Si des entreprises de production de marijuana légale à des fins thérapeutiques n’attendent que le feu vert d’Ottawa pour se lancer dans le récréatif, certains intervenants du milieu de la santé regardent les deux côtés de la médaille.
«Je suis embarrassé, car pour moi, c’est la même question concernant tout ce qui peut provoquer de la dépendance, soutient Michel Breton, président de l’Association des médecins omnipraticiens de Laval. Du moment où l’individu façonne sa personnalité et que, dans sa définition de lui-même, il y a de la consommation, les conséquences ne peuvent pas être banales.»
Le médecin est confronté à plusieurs patients consommant des drogues, notamment dans les établissements carcéraux, où il travaille, ou avec de jeunes adultes dans son bureau. Pour lui, le seul gain social que cela pourrait apporter, c’est le désengorgement du système judiciaire, au détriment de la santé du consommateur.
«Cela enlèverait une source de profit au marché illicite contrôlé par le crime organisé comme on a fait avec l’alcool, ajoute-il. Mais la légalisation n’empêchera pas le marché noir d’exister. Je maintiens des réserves significatives par rapport à la santé. Ultimement, la fumée de cannabis, c’est tout aussi cancérigène que la fumée de la cigarette, c’est juste qu’on ne fume pas 25 joints par jour.»
Banalisation des effets
De l’avis de Dre Geneviève Côté, qui a une pratique ciblée en médecine de la dépendance et comorbidités, ce sont de loin les substances légales qui causent le plus de problèmes de santé, comme la cigarette ou l’alcool.

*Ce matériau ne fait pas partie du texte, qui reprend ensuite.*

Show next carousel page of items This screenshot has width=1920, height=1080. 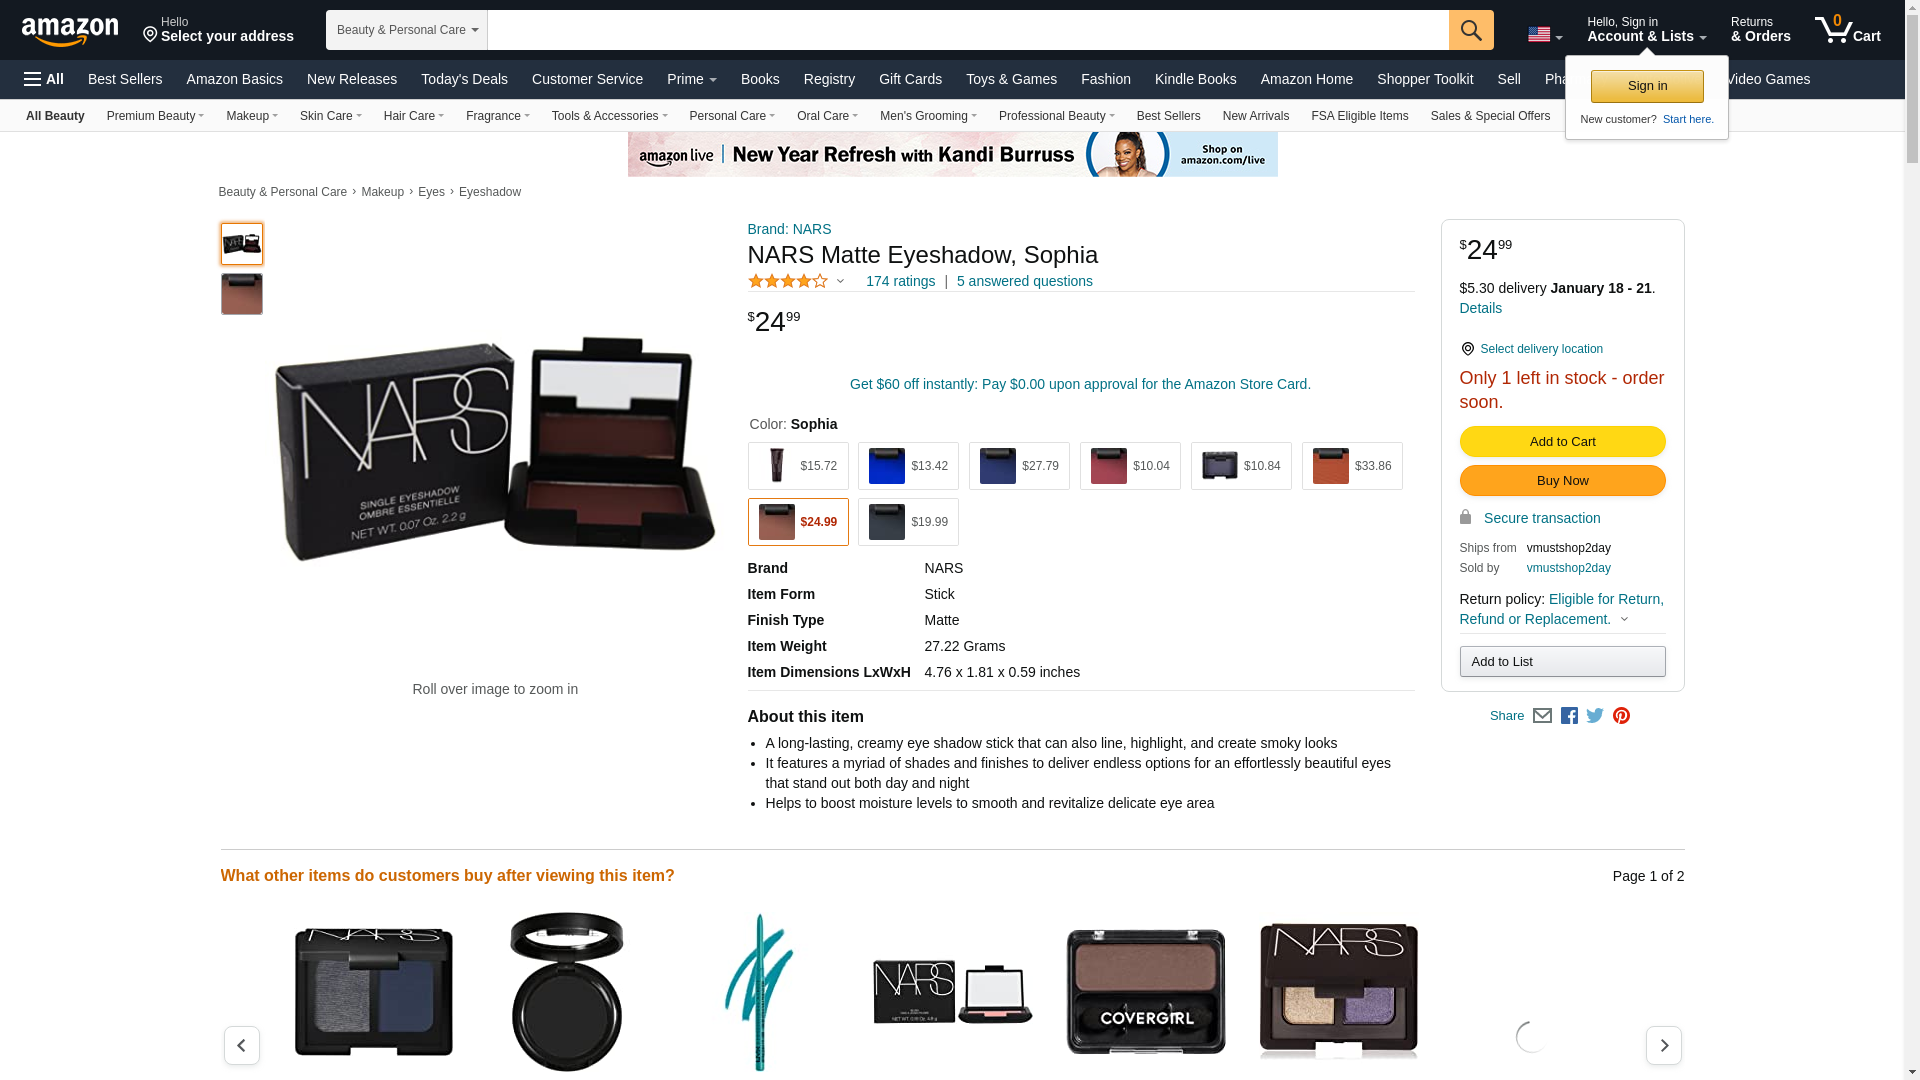point(1663,1045)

«Les patients pourraient facilement banaliser les effets du pot parce que c’est légal, estime-t-elle. Que ce soit légal ou pas, il faut reconnaître les effets. Peu importe quelle drogue on met dans notre organisme, il y a un risque au niveau de la santé mentale et des dangers psychotiques.»

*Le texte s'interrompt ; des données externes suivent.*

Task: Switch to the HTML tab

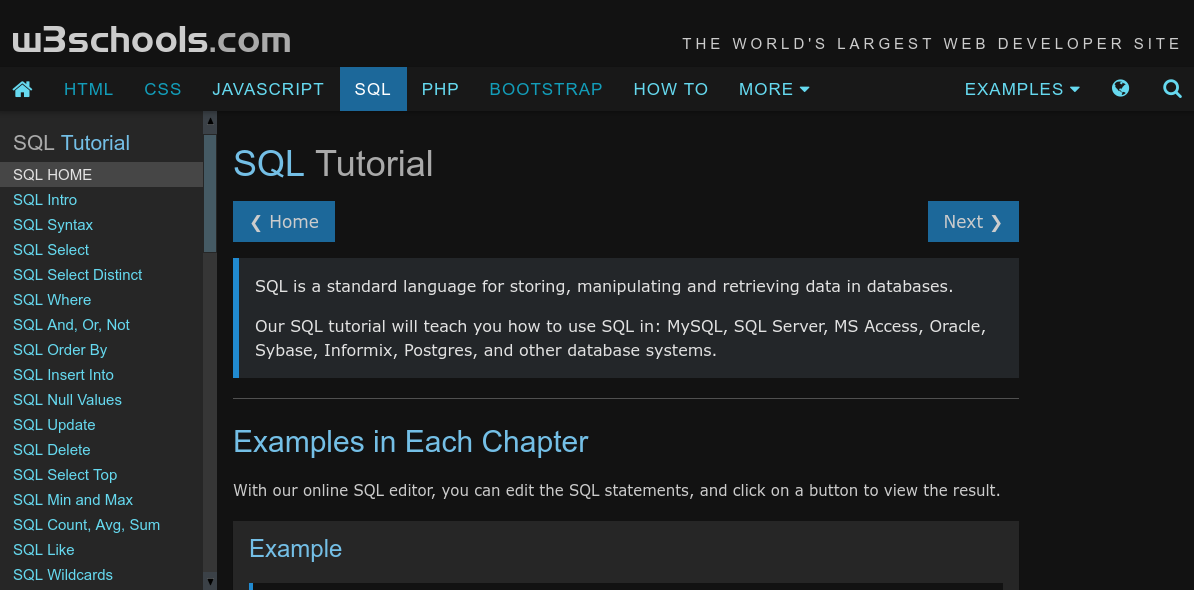Action: point(88,89)
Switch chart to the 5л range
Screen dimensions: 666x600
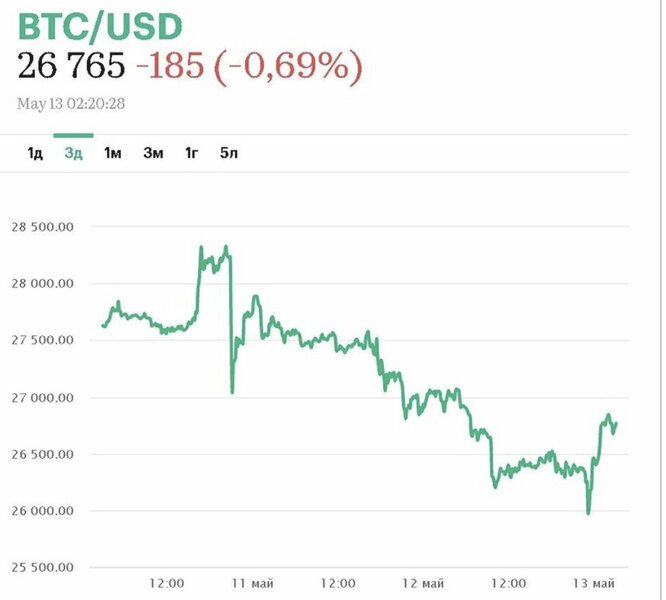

Selon elle, il ne faut pas négliger les troubles induits par la substance. «Dans plusieurs cas, c’est irréversible.»
Sans oublier que le cerveau se développe jusqu’à environ 25 ans et que des symptômes de démotivation et troubles de l’humeur sont intimement reliés à la consommation de cannabis.
«Certains jeunes, en parfaite forme physique, né en bonne santé, sans déficience intellectuelle, deviennent ensuite complètement amorphes et ne veulent rien faire», indique Dre Côté, qui reçoit beaucoup de jeunes adultes dans son bureau aux prises avec des troubles de l’humeur, une indifférence et une diminution générale de la motivation en lien avec la consommation de cannabis.
Selon le médecin, qui a sa propre clinique à Laval, le gouvernement devrait mettre en place une campagne de sensibilisation avant de rendre légal le produit pour en connaître ses effets sur la santé.
«Et qu’en est-il de la conduite automobile sous l’effet du cannabis? Comment on peut contrôler les limites, comme avec l’alcool?» questionne-t-elle?
Judiciarisation
Geneviève Côté estime que les différents types d’infractions liés à la consommation de cannabis et leur punition devraient être revus.
«On devrait se questionner sur les impacts qu’un séjour en prison peut avoir sur une personne et sa réinsertion par la suite en société. Faut-il vraiment considérer quelqu’un faisant de la possession simple comme un danger pour la société?»
Prématuré
Le Centre intégré de santé et de services sociaux de Laval n’a pas souhaité commenter quoi que ce soit concernant le sujet.
«Cela nous apparaît très prématuré, a répondu Doris Prince, porte-parole. Notre établissement est en attente d’orientations ministérielles à cet effet et verra à agir en respect de ces orientations.»
Même chose du côté de la Police de Laval, qui est restée avare de commentaires sur les changements que la légalisation pourrait apporter dans son travail quotidien.
«Notre rôle est d’appliquer les lois et règlements en vigueur», a émis le Service des Affaires publiques.
Deuxième pays?
Si les promesses du premier ministre Justin Trudeau se concrétisent, le Canada deviendrait le deuxième pays au monde à légaliser le cannabis, après l’Uruguay.
Déjà, l’Alaska, l’Oregon, Washington et le Colorado, aux États-Unis, sont exempts de la prohibition, toujours à des fins récréatives.